Collected data entries:
*** Begin section ***

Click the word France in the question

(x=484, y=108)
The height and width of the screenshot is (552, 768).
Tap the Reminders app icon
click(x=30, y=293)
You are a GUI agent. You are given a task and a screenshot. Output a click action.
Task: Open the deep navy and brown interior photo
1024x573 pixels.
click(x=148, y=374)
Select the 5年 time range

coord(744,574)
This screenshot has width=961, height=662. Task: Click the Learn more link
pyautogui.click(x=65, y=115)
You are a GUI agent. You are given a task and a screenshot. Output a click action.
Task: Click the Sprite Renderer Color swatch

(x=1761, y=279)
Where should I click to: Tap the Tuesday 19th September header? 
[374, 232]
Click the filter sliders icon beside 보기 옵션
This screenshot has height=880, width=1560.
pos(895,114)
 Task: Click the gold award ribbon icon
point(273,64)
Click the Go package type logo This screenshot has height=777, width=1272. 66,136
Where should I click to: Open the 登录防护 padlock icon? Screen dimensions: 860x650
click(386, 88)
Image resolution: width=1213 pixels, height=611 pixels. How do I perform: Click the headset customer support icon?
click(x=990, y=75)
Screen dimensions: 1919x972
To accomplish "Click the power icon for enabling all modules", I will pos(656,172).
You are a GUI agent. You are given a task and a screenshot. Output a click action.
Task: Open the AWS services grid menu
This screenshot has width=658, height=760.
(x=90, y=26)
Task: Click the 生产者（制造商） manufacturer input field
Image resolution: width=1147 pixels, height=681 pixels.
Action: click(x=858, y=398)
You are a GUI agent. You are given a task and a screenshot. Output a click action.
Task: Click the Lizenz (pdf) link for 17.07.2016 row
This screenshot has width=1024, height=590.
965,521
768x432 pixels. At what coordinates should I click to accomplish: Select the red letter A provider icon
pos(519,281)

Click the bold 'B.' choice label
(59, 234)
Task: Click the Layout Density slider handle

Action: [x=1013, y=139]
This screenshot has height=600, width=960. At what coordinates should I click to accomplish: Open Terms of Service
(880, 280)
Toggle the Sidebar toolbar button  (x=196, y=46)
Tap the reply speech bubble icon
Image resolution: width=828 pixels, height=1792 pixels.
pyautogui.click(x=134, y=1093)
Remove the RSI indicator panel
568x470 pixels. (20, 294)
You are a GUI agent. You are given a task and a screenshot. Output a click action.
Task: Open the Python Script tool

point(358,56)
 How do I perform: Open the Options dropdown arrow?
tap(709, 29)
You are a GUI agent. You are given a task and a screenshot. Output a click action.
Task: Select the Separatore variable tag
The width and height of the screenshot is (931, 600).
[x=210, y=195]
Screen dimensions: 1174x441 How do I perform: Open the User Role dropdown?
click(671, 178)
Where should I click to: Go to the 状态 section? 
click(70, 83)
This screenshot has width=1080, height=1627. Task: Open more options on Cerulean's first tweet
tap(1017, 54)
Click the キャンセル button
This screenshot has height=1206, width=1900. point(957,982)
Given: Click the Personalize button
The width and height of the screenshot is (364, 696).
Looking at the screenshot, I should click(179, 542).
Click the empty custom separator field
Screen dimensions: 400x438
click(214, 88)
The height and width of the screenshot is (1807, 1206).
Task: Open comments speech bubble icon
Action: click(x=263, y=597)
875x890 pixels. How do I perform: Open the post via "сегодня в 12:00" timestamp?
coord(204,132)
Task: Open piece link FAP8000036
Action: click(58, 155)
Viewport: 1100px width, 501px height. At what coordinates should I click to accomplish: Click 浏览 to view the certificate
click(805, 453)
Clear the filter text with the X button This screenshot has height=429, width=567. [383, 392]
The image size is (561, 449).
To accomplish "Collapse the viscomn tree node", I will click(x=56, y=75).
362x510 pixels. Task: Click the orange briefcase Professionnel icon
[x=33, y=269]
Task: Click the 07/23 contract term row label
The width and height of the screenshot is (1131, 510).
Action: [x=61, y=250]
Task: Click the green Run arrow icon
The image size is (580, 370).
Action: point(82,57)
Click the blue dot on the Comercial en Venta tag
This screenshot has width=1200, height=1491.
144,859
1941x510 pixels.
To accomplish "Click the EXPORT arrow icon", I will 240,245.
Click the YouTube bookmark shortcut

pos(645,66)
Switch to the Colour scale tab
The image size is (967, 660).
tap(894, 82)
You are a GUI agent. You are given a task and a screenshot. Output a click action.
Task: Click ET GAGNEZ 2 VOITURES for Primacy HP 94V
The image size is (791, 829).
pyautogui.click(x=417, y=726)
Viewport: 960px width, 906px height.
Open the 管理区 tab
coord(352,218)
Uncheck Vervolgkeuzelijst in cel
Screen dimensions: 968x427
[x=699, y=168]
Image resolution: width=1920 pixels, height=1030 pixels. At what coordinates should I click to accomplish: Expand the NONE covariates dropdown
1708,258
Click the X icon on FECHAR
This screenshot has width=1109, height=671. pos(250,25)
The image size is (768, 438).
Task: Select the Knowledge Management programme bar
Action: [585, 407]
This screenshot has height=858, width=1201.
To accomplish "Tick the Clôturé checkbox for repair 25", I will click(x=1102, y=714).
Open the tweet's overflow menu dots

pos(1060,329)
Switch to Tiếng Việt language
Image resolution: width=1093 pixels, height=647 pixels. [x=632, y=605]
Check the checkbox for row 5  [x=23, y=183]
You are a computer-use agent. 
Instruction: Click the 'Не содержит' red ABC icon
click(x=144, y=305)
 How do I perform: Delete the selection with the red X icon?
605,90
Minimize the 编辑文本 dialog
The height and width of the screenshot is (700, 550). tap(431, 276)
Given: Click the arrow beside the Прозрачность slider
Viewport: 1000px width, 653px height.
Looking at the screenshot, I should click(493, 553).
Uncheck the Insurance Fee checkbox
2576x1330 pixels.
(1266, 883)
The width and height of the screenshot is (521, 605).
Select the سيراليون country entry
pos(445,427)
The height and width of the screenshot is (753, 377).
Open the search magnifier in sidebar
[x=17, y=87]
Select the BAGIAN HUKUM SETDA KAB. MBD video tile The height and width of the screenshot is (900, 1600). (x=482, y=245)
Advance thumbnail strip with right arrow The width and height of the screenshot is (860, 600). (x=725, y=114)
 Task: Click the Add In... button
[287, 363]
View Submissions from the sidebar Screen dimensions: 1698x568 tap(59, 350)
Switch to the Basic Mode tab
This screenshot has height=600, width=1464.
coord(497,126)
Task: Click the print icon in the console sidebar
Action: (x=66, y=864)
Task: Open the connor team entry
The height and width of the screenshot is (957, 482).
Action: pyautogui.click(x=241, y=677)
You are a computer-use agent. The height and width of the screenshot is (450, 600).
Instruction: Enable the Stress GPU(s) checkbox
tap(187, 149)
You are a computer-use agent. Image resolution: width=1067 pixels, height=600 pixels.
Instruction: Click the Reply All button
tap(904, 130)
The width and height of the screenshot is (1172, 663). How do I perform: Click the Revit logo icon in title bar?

*** End section ***

# Your assignment:
Look through the data above. Each line containing the word "computer" needs to be copied.

# Solution to the exercise:
You are a computer-use agent. 
You are a computer-use agent. The height and width of the screenshot is (450, 600).
You are a computer-use agent. Image resolution: width=1067 pixels, height=600 pixels.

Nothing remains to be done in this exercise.